TASK INPUT:
■ ■ ■
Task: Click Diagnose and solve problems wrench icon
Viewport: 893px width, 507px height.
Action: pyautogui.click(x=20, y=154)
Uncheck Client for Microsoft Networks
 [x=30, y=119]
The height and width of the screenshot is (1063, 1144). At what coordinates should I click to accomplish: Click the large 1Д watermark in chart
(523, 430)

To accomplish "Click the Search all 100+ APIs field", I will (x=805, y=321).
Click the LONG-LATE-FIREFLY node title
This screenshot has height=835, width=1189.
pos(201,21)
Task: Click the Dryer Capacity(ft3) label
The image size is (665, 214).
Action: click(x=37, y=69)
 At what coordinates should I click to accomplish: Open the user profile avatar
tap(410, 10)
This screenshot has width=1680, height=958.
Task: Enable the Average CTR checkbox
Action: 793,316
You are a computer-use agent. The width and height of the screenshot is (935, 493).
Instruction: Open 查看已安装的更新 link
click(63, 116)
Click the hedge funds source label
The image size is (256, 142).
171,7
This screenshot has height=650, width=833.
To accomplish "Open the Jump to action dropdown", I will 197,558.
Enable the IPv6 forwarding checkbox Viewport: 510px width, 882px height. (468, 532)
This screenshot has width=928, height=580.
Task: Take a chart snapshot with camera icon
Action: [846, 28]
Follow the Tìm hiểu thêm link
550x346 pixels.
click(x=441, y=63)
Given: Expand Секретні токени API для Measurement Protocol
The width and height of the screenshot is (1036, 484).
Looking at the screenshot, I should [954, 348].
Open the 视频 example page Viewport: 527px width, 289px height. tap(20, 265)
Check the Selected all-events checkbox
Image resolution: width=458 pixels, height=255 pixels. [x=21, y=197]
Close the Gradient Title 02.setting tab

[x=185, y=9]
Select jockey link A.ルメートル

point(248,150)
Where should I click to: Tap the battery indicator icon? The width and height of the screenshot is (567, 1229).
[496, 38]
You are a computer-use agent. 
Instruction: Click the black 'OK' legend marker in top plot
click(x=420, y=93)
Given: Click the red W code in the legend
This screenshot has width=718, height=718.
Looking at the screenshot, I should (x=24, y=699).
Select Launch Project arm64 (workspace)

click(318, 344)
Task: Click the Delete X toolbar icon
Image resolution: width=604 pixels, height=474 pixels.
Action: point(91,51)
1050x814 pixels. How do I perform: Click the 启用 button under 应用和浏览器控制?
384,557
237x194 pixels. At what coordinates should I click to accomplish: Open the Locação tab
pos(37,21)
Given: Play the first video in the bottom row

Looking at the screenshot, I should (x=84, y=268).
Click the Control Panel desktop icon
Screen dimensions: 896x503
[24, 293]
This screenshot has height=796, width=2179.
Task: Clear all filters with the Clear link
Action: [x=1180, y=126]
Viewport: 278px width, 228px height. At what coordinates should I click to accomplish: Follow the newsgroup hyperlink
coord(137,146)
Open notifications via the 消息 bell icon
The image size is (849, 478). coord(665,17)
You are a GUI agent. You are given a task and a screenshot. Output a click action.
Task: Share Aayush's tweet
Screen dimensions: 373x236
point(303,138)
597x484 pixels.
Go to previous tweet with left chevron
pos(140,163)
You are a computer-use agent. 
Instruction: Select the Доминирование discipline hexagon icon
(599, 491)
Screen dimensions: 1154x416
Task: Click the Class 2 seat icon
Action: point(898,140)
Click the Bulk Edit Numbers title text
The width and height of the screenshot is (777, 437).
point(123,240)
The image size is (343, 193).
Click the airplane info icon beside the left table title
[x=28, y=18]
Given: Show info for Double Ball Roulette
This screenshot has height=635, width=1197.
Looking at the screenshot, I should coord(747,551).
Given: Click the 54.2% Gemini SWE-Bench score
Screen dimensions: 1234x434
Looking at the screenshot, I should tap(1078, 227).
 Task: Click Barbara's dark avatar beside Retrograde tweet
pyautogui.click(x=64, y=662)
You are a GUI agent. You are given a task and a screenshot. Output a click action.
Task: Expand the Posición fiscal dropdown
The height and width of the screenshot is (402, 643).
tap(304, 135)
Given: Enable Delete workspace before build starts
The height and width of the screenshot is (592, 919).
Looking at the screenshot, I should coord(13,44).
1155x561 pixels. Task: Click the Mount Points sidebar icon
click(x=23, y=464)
■ ■ ■
YOUR GOAL:
Please find every line in the listing that holds the string "Expand" and copy it.

TASK RESPONSE:
Given: Expand Секретні токени API для Measurement Protocol
Task: Expand the Posición fiscal dropdown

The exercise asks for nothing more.